Required work =>
Would you output the entries below only from the line containing "The width and height of the screenshot is (516, 213)." through the line containing "Given: Click the Lower blue legend swatch", exactly as they stand and with both ends included?

Data for this exercise =>

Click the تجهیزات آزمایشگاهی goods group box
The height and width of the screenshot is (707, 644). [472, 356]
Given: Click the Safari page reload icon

* * *

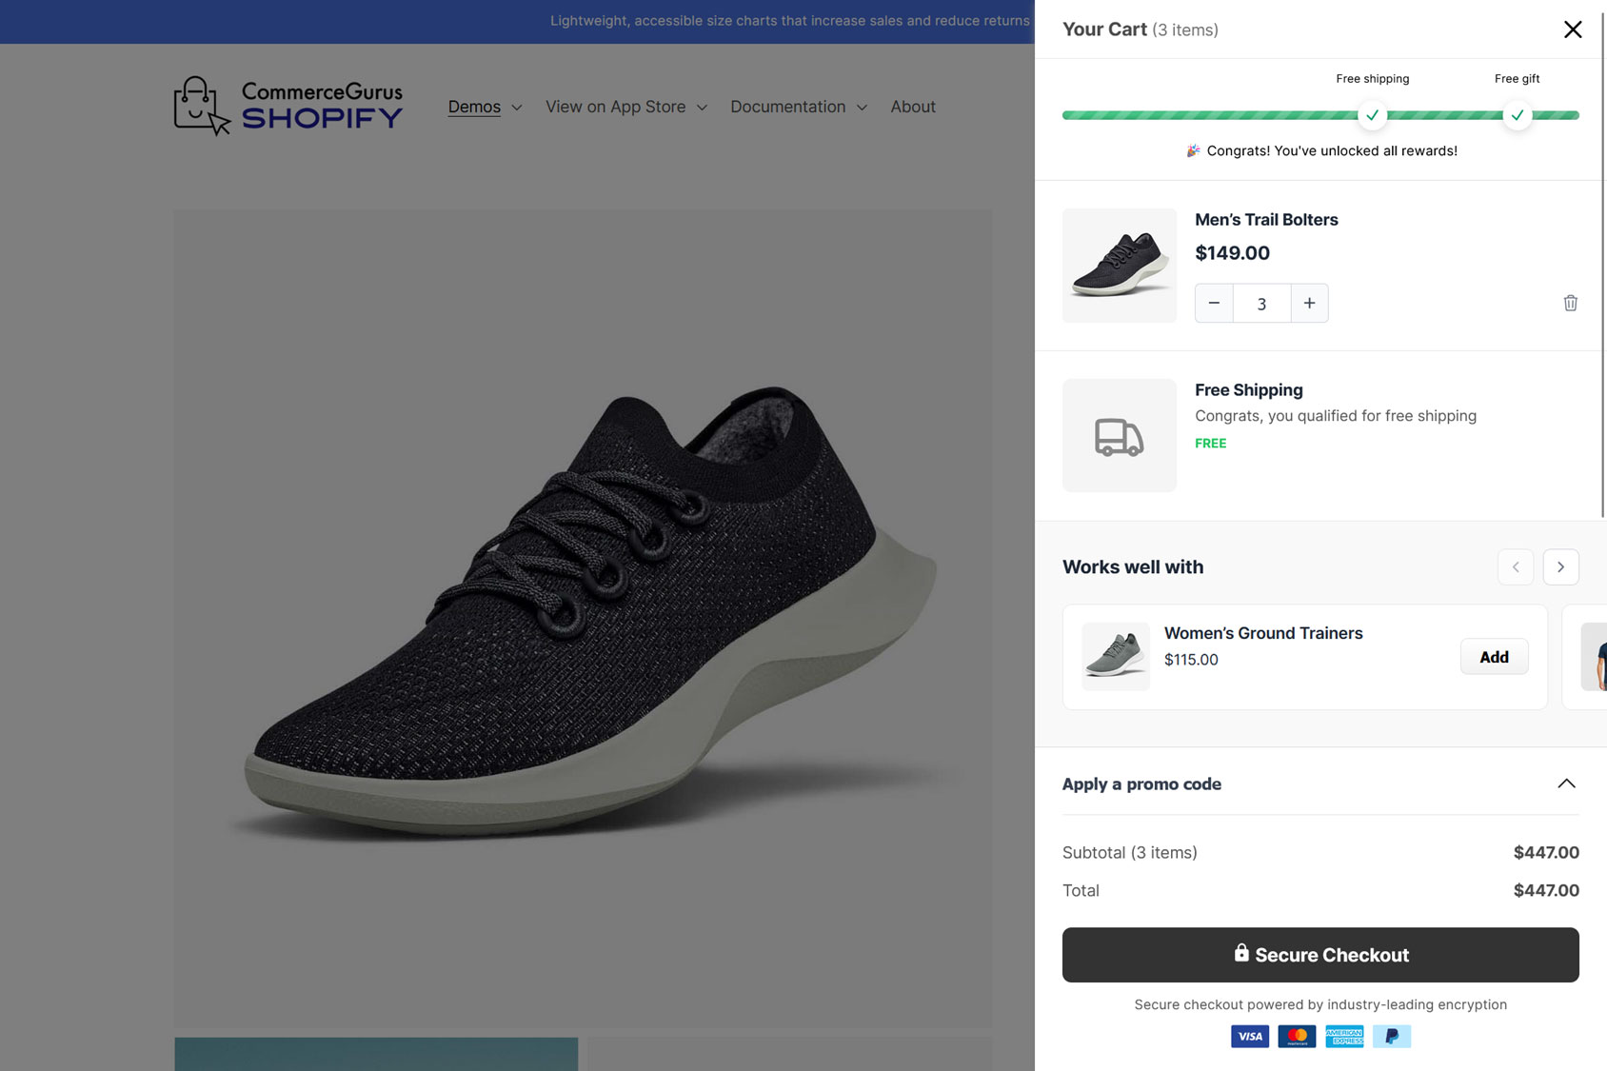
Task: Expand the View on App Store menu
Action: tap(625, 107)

---

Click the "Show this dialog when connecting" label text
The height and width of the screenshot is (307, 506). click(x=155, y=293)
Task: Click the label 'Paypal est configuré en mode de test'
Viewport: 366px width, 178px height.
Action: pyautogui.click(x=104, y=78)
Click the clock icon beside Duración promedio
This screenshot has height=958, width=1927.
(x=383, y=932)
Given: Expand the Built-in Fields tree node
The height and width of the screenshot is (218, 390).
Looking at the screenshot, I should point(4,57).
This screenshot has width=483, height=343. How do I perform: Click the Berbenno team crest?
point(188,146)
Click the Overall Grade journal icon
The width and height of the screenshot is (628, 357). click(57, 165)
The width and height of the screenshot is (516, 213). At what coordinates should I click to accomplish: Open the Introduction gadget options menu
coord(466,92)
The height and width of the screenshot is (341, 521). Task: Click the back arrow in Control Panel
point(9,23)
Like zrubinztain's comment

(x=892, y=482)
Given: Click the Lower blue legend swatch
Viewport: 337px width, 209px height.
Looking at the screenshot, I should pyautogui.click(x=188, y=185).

Response for this exercise =>
The width and height of the screenshot is (516, 213). At what coordinates should I click to accomplish: Open the Introduction gadget options menu
coord(466,92)
The height and width of the screenshot is (341, 521). Task: Click the back arrow in Control Panel
point(9,23)
Like zrubinztain's comment

(x=892, y=482)
Given: Click the Lower blue legend swatch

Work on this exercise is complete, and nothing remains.